Prior to his appointment to the role of interim Chief Executive Officer, Mr. Schenkel, age 51, served as Senior Vice President and Chief Financial Officer of the Company since July 2015, leading finance, analytics and information technology, as well as the Company’s Classifieds business unit. Previously, he spent six years as Senior Vice President and Chief Financial Officer of eBay Marketplaces, where he was responsible for overseeing finance, analytics, strategy and innovation across the business. Mr. Schenkel joined the Company in 2007 as Vice President of Global Financial Planning and Analysis. Prior to the Company, Mr. Schenkel spent nearly 17 years at General Electric in a variety of finance roles, including Chief Financial Officer of GE Healthcare Clinical Systems, a global healthcare equipment and clinical information technology solutions provider, Chief Financial Officer for GE Plastics Europe and Chief Financial Officer of GE Lighting Europe. Mr. Schenkel began his career as part of GE’s Financial Management Program with its Power Distribution division in North Carolina. Mr. Schenkel currently serves on the board of NetApp as Chair of its Audit Committee.

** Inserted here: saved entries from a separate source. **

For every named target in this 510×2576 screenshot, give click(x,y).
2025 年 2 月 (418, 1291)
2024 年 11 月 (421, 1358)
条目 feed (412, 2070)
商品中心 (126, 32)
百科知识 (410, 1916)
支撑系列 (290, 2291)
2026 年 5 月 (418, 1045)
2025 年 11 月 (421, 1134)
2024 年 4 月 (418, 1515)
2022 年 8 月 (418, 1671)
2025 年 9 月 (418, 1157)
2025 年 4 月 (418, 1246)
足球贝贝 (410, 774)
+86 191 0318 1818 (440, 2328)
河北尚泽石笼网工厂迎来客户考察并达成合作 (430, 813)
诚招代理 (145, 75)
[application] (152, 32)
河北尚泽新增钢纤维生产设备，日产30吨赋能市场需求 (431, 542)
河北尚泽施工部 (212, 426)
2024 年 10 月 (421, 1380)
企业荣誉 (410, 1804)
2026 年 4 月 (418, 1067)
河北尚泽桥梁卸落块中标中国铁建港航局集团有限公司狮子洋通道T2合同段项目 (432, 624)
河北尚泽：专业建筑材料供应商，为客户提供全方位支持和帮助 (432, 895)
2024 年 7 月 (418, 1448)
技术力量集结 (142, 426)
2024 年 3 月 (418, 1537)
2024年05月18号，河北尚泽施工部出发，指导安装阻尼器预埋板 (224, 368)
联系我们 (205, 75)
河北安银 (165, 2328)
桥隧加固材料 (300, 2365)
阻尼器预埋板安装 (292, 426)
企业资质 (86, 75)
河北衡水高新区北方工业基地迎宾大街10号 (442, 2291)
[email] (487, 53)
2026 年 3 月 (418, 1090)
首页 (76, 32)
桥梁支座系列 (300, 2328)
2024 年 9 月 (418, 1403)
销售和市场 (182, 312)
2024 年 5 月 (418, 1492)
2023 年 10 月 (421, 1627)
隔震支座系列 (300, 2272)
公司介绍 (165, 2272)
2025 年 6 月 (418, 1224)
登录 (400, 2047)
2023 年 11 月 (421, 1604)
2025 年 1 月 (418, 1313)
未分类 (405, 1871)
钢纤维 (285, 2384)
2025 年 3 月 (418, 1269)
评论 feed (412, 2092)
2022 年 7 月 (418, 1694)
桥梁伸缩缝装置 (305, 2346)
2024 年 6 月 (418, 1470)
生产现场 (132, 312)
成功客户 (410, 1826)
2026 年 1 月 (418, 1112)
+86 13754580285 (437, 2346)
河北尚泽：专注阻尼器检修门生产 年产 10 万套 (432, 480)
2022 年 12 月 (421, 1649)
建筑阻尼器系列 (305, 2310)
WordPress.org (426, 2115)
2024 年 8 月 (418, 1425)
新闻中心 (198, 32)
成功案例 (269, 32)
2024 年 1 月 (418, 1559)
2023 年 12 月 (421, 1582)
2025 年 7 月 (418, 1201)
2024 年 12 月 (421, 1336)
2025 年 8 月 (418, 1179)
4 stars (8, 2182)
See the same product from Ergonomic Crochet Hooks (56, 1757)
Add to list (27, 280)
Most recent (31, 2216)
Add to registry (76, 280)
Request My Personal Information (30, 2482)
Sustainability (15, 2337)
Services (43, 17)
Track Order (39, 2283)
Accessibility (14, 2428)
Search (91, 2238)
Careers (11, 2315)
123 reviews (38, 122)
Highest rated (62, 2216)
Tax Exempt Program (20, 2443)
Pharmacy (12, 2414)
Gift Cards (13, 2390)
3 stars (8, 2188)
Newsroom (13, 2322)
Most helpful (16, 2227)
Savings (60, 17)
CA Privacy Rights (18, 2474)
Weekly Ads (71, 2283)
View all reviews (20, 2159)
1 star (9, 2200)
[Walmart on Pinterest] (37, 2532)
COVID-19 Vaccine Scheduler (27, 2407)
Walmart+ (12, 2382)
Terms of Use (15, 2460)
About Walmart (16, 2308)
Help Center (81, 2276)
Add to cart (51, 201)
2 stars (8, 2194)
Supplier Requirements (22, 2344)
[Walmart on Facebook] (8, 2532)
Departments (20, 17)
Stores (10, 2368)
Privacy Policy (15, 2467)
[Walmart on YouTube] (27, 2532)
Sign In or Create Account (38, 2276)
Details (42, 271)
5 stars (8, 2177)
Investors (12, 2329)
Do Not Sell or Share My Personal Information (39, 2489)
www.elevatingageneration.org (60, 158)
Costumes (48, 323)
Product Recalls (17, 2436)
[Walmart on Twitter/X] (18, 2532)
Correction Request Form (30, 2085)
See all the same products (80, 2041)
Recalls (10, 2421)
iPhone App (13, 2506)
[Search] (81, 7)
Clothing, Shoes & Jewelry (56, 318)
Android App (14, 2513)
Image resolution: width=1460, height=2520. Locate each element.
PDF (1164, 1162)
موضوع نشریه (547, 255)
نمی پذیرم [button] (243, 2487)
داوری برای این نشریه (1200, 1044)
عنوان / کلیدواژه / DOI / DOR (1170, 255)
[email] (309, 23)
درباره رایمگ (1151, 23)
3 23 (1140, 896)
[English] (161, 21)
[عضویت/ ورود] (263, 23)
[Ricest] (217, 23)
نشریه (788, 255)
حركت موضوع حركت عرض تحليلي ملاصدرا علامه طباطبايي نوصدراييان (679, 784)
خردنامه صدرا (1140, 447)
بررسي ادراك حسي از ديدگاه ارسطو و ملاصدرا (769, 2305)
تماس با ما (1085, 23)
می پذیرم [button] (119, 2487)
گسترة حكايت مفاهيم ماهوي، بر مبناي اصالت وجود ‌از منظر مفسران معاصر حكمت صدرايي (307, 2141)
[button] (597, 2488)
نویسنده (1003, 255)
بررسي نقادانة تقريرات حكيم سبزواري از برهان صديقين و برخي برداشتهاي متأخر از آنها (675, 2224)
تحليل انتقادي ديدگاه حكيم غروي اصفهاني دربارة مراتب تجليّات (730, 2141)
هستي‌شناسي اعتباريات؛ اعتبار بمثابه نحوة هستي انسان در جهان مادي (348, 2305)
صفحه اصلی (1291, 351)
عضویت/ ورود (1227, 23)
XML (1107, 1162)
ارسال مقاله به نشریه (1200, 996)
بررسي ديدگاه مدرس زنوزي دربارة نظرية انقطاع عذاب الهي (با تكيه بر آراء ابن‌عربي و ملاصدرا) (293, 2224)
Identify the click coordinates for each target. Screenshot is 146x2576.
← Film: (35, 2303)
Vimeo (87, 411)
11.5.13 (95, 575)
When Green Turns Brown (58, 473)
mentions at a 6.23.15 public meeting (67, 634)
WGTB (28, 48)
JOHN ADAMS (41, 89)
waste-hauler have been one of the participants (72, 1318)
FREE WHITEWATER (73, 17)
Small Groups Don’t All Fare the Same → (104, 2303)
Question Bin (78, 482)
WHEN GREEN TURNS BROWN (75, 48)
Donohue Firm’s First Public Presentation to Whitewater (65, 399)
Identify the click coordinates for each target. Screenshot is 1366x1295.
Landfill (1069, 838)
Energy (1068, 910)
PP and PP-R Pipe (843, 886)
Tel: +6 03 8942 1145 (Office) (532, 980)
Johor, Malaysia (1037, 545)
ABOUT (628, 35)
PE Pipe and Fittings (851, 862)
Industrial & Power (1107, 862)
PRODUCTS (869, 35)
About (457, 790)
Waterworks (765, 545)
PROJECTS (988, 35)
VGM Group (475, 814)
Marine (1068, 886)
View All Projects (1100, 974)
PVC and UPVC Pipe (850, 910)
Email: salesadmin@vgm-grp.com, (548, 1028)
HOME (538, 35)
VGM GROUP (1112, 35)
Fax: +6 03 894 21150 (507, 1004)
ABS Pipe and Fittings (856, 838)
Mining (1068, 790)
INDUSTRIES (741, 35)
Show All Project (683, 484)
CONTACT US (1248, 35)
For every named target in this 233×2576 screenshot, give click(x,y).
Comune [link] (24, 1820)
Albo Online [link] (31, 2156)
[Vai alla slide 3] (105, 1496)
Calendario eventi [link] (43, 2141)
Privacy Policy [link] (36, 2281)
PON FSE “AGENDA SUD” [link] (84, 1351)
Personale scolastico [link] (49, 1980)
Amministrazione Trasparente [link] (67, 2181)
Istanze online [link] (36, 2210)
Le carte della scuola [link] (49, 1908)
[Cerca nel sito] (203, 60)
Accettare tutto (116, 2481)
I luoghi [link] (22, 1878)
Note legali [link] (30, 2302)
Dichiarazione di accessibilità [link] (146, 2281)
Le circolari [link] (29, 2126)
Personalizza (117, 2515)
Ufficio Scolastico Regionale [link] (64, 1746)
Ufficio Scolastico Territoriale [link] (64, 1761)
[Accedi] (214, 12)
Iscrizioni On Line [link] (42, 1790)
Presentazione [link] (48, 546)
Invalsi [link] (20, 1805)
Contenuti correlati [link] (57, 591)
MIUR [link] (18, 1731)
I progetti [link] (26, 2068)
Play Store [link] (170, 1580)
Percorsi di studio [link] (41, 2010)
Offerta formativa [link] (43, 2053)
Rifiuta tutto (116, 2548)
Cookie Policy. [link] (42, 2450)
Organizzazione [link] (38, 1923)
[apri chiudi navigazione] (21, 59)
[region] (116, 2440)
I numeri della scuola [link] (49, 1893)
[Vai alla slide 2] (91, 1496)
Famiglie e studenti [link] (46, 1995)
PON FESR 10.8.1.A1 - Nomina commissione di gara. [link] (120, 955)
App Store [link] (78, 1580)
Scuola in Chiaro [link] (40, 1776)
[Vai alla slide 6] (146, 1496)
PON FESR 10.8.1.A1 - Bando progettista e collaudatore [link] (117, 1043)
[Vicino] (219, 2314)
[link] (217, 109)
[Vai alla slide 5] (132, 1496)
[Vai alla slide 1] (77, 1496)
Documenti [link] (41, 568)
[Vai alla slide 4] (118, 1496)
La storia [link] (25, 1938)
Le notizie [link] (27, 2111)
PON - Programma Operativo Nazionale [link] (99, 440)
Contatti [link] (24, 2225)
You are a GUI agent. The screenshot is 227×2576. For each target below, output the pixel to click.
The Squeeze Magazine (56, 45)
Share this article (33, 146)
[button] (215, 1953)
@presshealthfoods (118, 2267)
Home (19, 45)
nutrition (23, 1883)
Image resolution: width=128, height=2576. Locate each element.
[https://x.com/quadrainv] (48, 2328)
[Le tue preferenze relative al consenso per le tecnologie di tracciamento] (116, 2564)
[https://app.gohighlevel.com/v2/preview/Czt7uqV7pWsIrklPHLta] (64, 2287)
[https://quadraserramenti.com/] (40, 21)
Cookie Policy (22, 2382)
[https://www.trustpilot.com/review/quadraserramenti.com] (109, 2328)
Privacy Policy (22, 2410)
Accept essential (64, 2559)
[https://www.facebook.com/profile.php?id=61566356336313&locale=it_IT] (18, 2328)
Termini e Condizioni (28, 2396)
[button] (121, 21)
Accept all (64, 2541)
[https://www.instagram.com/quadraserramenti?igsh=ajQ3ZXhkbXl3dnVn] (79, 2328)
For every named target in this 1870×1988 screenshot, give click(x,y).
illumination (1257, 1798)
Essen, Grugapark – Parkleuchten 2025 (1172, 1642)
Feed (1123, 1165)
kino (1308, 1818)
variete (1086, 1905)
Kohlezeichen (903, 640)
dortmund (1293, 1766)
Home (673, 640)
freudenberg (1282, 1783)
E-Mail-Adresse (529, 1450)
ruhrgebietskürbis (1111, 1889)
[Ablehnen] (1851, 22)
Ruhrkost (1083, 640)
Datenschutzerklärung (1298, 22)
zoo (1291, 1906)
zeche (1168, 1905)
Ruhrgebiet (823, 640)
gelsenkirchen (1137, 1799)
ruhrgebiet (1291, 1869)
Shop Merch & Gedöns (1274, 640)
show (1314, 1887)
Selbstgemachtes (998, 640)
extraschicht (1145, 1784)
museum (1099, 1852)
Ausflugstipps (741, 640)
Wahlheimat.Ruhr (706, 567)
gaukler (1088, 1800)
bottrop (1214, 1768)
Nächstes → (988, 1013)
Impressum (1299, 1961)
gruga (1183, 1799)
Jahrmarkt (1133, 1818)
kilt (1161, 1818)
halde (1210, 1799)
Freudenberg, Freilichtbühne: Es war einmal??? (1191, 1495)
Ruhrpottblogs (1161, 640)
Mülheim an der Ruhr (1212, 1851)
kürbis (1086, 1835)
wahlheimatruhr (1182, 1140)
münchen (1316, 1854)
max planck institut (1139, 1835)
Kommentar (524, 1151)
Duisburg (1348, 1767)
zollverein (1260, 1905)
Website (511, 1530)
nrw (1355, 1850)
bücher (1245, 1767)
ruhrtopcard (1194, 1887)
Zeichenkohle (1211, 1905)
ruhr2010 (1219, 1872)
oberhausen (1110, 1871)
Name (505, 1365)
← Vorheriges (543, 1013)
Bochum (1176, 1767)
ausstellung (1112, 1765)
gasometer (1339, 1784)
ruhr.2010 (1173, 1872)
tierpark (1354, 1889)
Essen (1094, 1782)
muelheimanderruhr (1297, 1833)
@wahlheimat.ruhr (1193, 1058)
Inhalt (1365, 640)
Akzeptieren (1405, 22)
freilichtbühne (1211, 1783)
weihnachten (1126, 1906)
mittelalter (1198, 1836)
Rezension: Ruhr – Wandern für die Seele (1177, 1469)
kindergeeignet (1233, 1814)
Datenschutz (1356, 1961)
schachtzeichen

Prior to his appointment to the role of interim Chief Financial Officer, Mr. Cring, age 49, served as Vice President of Global Financial Planning and Analysis at the Company since joining the Company in 2013. Mr. Cring has been responsible on a global basis for financial oversight of all functions at the Company, including technology, marketing and operations. Prior to the Company, Mr. Cring served as Senior Vice President of FP&A at Yahoo! from 2009 to 2012. Before joining Yahoo!, Mr. Cring spent 17 years at General Electric in a variety of finance roles, including Chief Financial Officer of Sensing and Inspection Technologies as well as Financial Planning and Analysis leader at both GE Lighting and GE Plastics. Mr. Cring began his career as part of GE’s Financial Management Program with its Lighting division in Cleveland, Ohio.
The impact of these new positions on the existing compensation arrangements with each of Messrs. Schenkel and Cring has not yet been determined by the Company’s Board of Directors.
On September 24, 2019, the Company and Mr. Wenig entered into a letter agreement regarding his departure (the “Wenig Letter”). Pursuant to the terms of the Wenig Letter, in exchange for his execution and non-revocation of a release of claims against the Company, the Company agreed to provide Mr. Wenig with (1) the payments required to be made to him under his letter agreement with the Company dated September 29, 2014 upon a termination without cause, which letter agreement was originally filed with the U.S. Securities and Exchange Commission as Exhibit 10.3 to the Company’s Quarterly Report on Form 10-Q on October 16, 2014 and (2) six months of administrative support. The foregoing summary of the Wenig Letter is qualified in its entirety by reference to the full text of the Wenig Letter, a copy of which is attached hereto as Exhibit 10.1 and incorporated herein by reference.
A copy of the Company’s press release related to the foregoing matters is attached hereto as Exhibit 99.1. The information in Exhibit 99.1 is being furnished and shall not be deemed “filed” for the purposes of Section 18 of the Securities Exchange Act of 1934, as amended (the “Exchange Act”), and is not to be incorporated by reference into any filing by the Company under the Securities Act of 1933, as amended, or the Exchange Act, regardless of any general incorporation language contained in such filing, unless otherwise expressly stated in such filing.